He’s big. He’s orange. He’s a carrot.
He’s not quite Santa Claus, but Carrot Guy still walks the streets bearing gifts for students: $5 gift cards for answering questions in a new social media app the mascot was created to promote.
As the Carrot Guy travels throughout campus, students flock towards him to take pictures or to steal the vegetable from his pail. Each time the Carrot Guy is present on campus, he holds a sign with the new trivia of the day.
When students take a carrot or answer the trivia question, they are handed a free carrot with a QR code from the mascot that links to a download for the app Carrot. It is a social networking app that promotes “authentic” communication between users, while simultaneously allowing users to earn free digital currency.
“[The founding team] wanted to do something that was an alternative to current social, that was this healthier alternative where people felt like they could be genuine, and they were learning about each other, and digging deeper friendships,” Carrot Guy said.
The app itself is fairly new, about a year old, and has been first promoted to college students. The Carrot Guy has not only explored USC’s campus, but has walked through UCLA as well.
“We think that college students really probably want to express themselves more than anybody else,” Carrot Guy said. " The Carrot app gives you an opportunity to do that because these questions really kind of dig into who you are, and what you believe, and what you think is funny, or cool. And so it’s a way of really expressing yourself, and that’s with college students.”
Founder and CEO James Tashjian said the idea of the mascot is not to specifically solicit the app, but instead to spread cheer to students while on campus, and advertise the app when asked. The company’s policy is to never reveal the current identity of the Carrot Guy, though Tashjian said he’s played the orange enigma in the past.
Carrot Group Inc. is a Los Angeles-based company, and this is one of the main reasons why Carrot has been targeted to students on both USC and UCLA campuses. However, Tashjian hopes that Carrot will continue to spread beyond local schools.

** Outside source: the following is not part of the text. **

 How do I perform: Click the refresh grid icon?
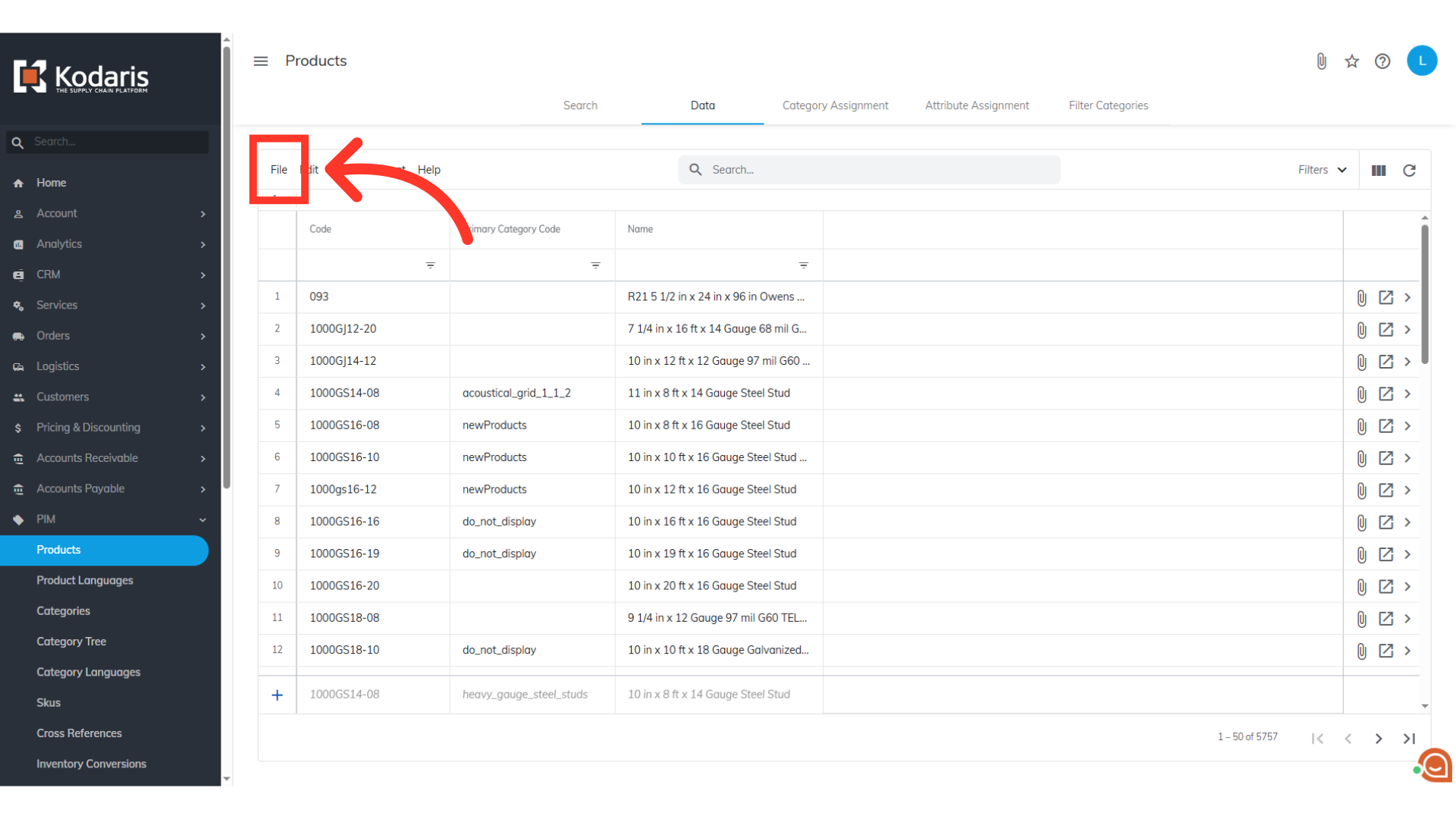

The app sends out “The Daily Dig” which is a new trivia question that users can answer to earn coins, deemed Carrot Coins, which can be redeemed for app-exclusive NFTs, or transferred to an external wallet. The NFTs purchased within, or added to the app, can be used to react to fellow users’ messages.

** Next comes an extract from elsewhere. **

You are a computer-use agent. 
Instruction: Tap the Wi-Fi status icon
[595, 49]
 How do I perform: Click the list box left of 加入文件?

“The NFTs in the app are a way to decorate your messages. [Our team] thought it’d be super fun to be able to use the digital currency to buy really cute, fun animations,” Carrot Guy said. “Not expensive, like all that crazy NFT madness, but really, you know, you’re getting the coins for free and it’s something you can use the coins on to make your messages more unique.”
According to Carrot’s white paper, the Carrot Coins can be used to “send messages to their friends, redeem them for in-app NFTs, or transfer their coins out of the app into their external wallet to exchange tokens for other cryptocurrencies.”
Students on USC’s campus can download the app, answer the daily dig and show the Carrot Guy that they completed the trivia question. If it is completed, he gives students a five-dollar gift card to Starbucks.
Malini Pandey, a sophomore studying business administration and political science, was curious why there was someone dressed as a carrot, and “walked up and [she] then saw that you get a $5 Starbucks gift card.”
Pandey does not actively use the app, but every time she sees the Carrot she opens her phone and answers the daily question to score a prize.
Terence Holton contributed to this report.